Au plan religieux, Henri IV a pacifié la France par la signature de l’Edit de Nantes en 1598 après une succession de 8 guerres de religion qui ont divisé le pays.
Sous l’Ancien Régime, Séderon appartient à la Provence, dépendant du Parlement d’Aix. Les «  députés de la communauté  » iront souvent à la viguerie de Forcalquier.

NB : On notera, le 8 juin 1620, une lettre attestant de l’absence du «  mal pestilentieux  » dans la commune d’Orpierre. Suspicion bien antérieure à l’épidémie qui frappera la région entre 1628 et 1632 !

On ne recense que 13 délibérations dans les registres consulaires de Séderon pour l’année 1620. Les consuls, élus lors de la dernière assemblée du 26 décembre 1619, sont Maître Anthoine Reynaud et Guihem Bonnafé.

Le premier conseil de la communauté de Séderon se tient le 6 janvier 1620 et a lieu «  a la place publique dudit lieu  ». A l’issue de cette 1ère assemblée, il est convenu d’effectuer toutes les actions nécessaires pour traiter à l’amiable le différend portant sur la dette de 300 écus que la communauté doit à Jehan Francoys Barniol.
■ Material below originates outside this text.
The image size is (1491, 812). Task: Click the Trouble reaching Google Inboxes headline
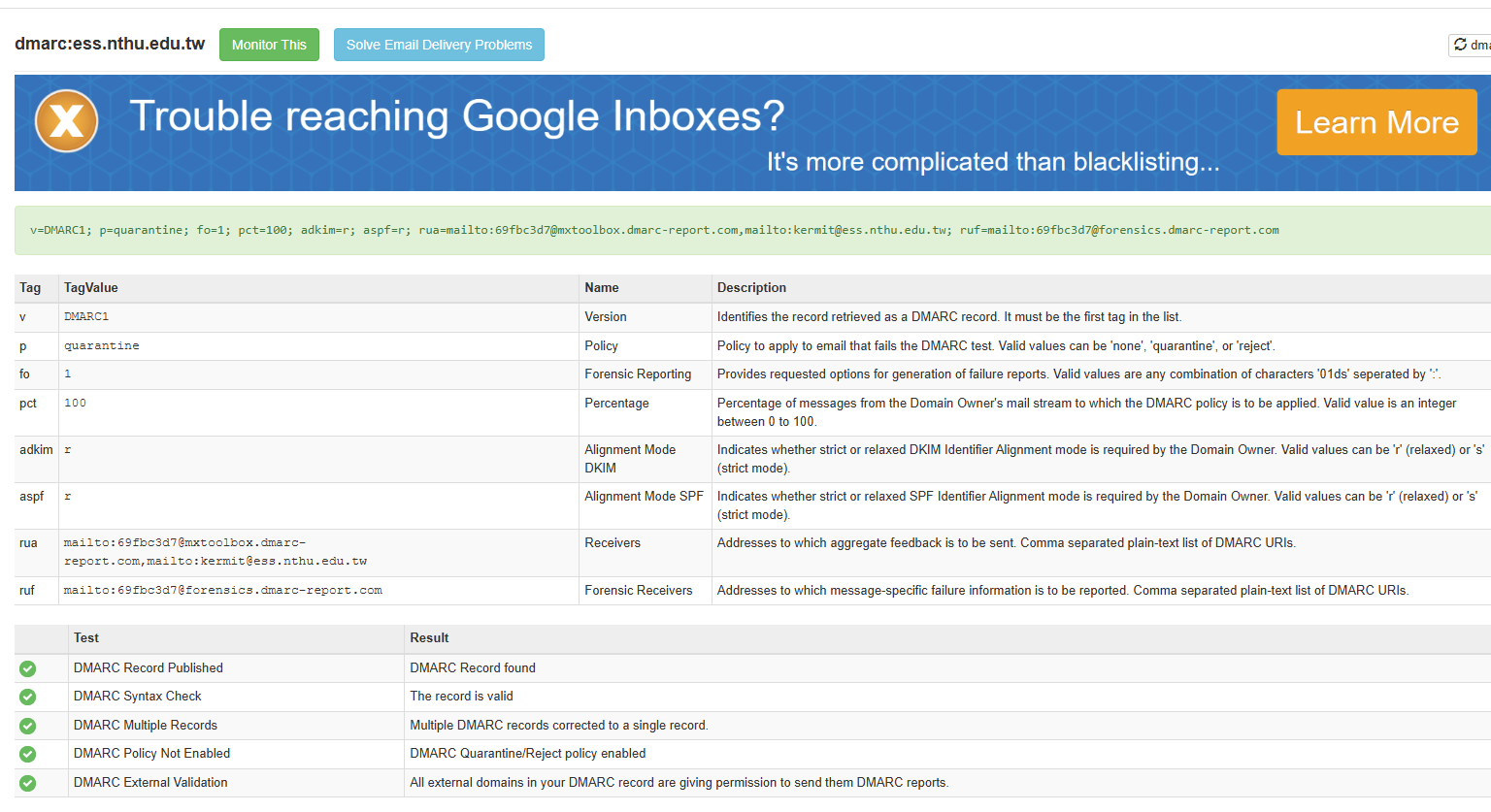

Il est aussi demandé aux consuls et responsables de la comptabilité de la communauté de l’année précédente de présenter leurs bilans.

Le 2 février, le conseil se réunit «  sur la cryé faicte par Jaume Tornyaire sergent ordinere dudit lieu  ». Les consuls informent le conseil qu’ils doivent payer 14 écus au titre des deniers du pays à Sisteron et demandent «  les moyens pour y satisfaire  ». Il est donc décidé de vendre le blé du moulin aux meilleures conditions possibles. Par ailleurs, comme le bail du moulin, tenu par Jaume Thomé, arrive à son terme le 27 février, il est convenu de remettre le bail à l’enchère. Enfin, il est arrêté d’informer la population que ceux qui déposent du fumier «  au pred de la ville ou au chemin allant a la font  » devront l’enlever sous 8 jours sous peine de 25 sols d’amende. Ceux qui récidiveront se verront appliquer le double d’amende payable «  moytié aux pauvres, l’autre moytié au seigneur de ce lieu  ».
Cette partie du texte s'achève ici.